*** DATA ***

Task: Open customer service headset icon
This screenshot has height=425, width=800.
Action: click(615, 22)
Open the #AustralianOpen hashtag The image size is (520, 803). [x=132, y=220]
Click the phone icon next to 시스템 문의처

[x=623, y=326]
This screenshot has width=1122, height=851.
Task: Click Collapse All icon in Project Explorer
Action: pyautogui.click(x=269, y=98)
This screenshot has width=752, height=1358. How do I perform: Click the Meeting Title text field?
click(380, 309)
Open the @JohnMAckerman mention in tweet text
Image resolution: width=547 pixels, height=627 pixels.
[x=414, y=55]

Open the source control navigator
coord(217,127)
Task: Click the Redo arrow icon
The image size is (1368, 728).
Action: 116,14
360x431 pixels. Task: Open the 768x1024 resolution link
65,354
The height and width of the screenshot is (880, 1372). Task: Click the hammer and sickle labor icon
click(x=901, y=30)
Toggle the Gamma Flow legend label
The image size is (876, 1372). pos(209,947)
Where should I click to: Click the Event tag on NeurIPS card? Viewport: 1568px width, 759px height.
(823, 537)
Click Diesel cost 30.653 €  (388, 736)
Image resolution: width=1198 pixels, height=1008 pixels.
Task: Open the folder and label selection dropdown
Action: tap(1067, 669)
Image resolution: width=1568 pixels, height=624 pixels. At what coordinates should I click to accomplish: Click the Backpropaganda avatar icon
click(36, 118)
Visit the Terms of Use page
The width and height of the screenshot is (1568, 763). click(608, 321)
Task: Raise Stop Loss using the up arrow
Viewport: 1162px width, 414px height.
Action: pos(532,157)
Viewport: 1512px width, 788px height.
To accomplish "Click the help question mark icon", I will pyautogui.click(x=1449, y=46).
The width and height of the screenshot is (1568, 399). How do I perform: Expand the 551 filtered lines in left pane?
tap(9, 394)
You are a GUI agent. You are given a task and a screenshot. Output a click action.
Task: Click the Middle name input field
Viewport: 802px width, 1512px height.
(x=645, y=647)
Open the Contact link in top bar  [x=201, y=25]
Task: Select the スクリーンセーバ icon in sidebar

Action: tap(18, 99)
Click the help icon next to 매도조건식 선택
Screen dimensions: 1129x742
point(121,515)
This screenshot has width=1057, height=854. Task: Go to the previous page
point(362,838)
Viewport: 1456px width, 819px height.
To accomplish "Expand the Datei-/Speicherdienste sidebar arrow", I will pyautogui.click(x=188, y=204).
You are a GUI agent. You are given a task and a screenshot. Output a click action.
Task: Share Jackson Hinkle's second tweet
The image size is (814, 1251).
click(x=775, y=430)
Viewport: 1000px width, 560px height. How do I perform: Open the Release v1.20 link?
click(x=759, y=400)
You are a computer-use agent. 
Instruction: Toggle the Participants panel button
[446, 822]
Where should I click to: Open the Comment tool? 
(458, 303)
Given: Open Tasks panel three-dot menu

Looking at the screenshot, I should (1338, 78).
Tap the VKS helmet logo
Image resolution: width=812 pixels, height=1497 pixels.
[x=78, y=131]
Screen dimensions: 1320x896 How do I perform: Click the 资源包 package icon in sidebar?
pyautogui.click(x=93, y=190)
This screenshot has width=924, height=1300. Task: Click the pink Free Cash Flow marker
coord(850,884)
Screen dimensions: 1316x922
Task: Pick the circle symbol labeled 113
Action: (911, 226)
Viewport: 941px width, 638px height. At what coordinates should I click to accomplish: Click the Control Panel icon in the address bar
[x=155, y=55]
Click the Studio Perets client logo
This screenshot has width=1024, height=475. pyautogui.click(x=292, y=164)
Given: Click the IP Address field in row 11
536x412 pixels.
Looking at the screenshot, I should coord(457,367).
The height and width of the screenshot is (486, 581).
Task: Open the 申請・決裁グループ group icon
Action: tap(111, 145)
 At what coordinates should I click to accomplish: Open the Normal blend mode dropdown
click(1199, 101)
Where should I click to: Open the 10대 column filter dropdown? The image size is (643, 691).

*** End of DATA ***

WORK ORDER
Having found the line with "You are a computer-use agent.", please set it down along with every line after it through the end of the material above, exactly and with nothing added.

EXERCISE RESULT
You are a computer-use agent. 
Instruction: Toggle the Participants panel button
[446, 822]
Where should I click to: Open the Comment tool? 
(458, 303)
Given: Open Tasks panel three-dot menu

Looking at the screenshot, I should (1338, 78).
Tap the VKS helmet logo
Image resolution: width=812 pixels, height=1497 pixels.
[x=78, y=131]
Screen dimensions: 1320x896 How do I perform: Click the 资源包 package icon in sidebar?
pyautogui.click(x=93, y=190)
This screenshot has width=924, height=1300. Task: Click the pink Free Cash Flow marker
coord(850,884)
Screen dimensions: 1316x922
Task: Pick the circle symbol labeled 113
Action: (911, 226)
Viewport: 941px width, 638px height. At what coordinates should I click to accomplish: Click the Control Panel icon in the address bar
[x=155, y=55]
Click the Studio Perets client logo
This screenshot has width=1024, height=475. pyautogui.click(x=292, y=164)
Given: Click the IP Address field in row 11
536x412 pixels.
Looking at the screenshot, I should coord(457,367).
The height and width of the screenshot is (486, 581).
Task: Open the 申請・決裁グループ group icon
Action: tap(111, 145)
 At what coordinates should I click to accomplish: Open the Normal blend mode dropdown
click(1199, 101)
Where should I click to: Open the 10대 column filter dropdown? The image size is (643, 691).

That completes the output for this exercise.